Wegen der Katastrophe sollen die Flaggen an den obersten Bundesbehörden in Berlin und Bonn am Freitag auf halbmast hängen. Bundesinnenministerin Nancy Faeser (SPD) ordnete die Trauerbeflaggung an.
Die Europäische Union sprach den Menschen in der Türkei und Syrien ihr Beileid aus und stellte weitere Hilfe in Aussicht. "Unsere Gedanken sind bei den Familien, die ihre Geliebten verloren haben, und bei denjenigen, die immer noch auf Neuigkeiten warten", hieß es in einem von EU-Ratschef Charles Michel veröffentlichten Brief an den türkischen Präsidenten Recep Tayyip Erdogan. Das Schreiben war beim EU-Gipfel in Brüssel von allen 27 Staats- und Regierungschefs unterschrieben worden.
Die Weltbank kündigte an, der Türkei Unterstützung in Höhe von 1,78 Milliarden US-Dollar (1,65 Milliarden Euro) zur Verfügung zu stellen.

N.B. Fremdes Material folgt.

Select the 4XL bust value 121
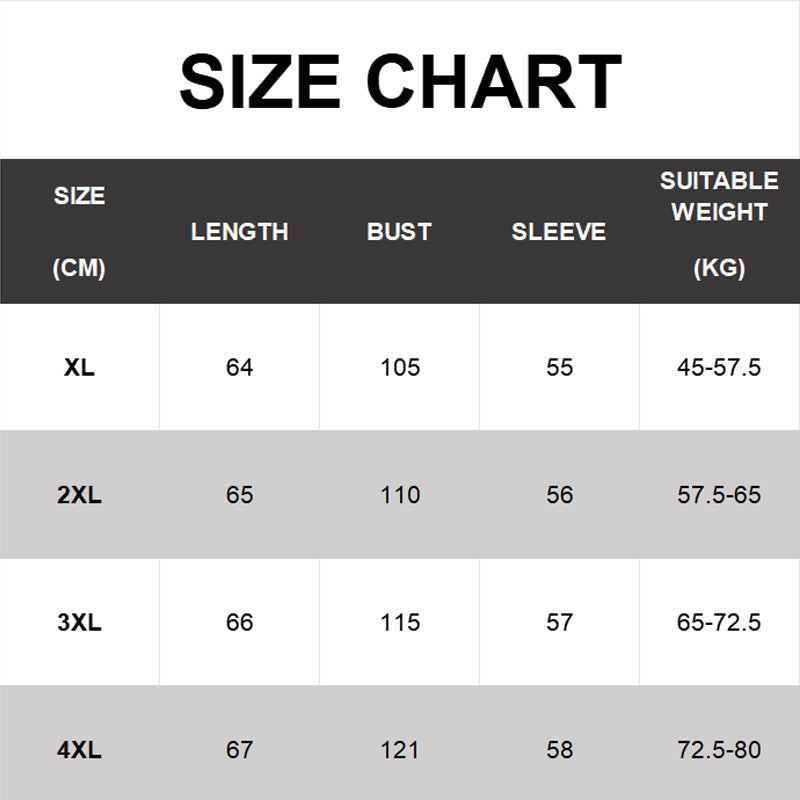800x800 pixels. 400,750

Damit sollen die Hilfs- und Wiederaufbaumaßnahmen vorangetrieben werden, wie die Weltbank in Washington erklärte. Es sei zudem eine rasche Schadensbewertung eingeleitet worden, um das Ausmaß der Katastrophe abzuschätzen und vorrangige Bereiche für die Unterstützung des Wiederaufbaus zu ermitteln.
Die Bundesregierung arbeitet mit daran, die Versorgung der Menschen im schwer erreichbaren Nordsyrien zu verbessern. Das Problem sei, dass die Regierung und ihre Truppen zuletzt keine humanitäre Hilfe in das vom Bürgerkrieg zerrüttete Land gelassen hätten, sagte Außenministerin Annalena Baerbock (Grüne) im WDR-Radio.
Der einzige Grenzübergang Bab al-Hawa war schon vor dem Erdbeben eine wichtige Lebensader für rund 4,5 Millionen Menschen im Nordwesten des Landes, die nicht von der syrischen Regierung kontrolliert werden. 90 Prozent der Bevölkerung waren dort bereits vor der Katastrophe nach UN-Angaben auf humanitäre Hilfe angewiesen. In der Region leben Millionen Menschen, die durch Kämpfe in Syrien vertrieben wurden. "Die Menschen sind mit einem Alptraum nach dem anderen konfrontiert", sagte UN-Generalsekretär Antonio Guterres.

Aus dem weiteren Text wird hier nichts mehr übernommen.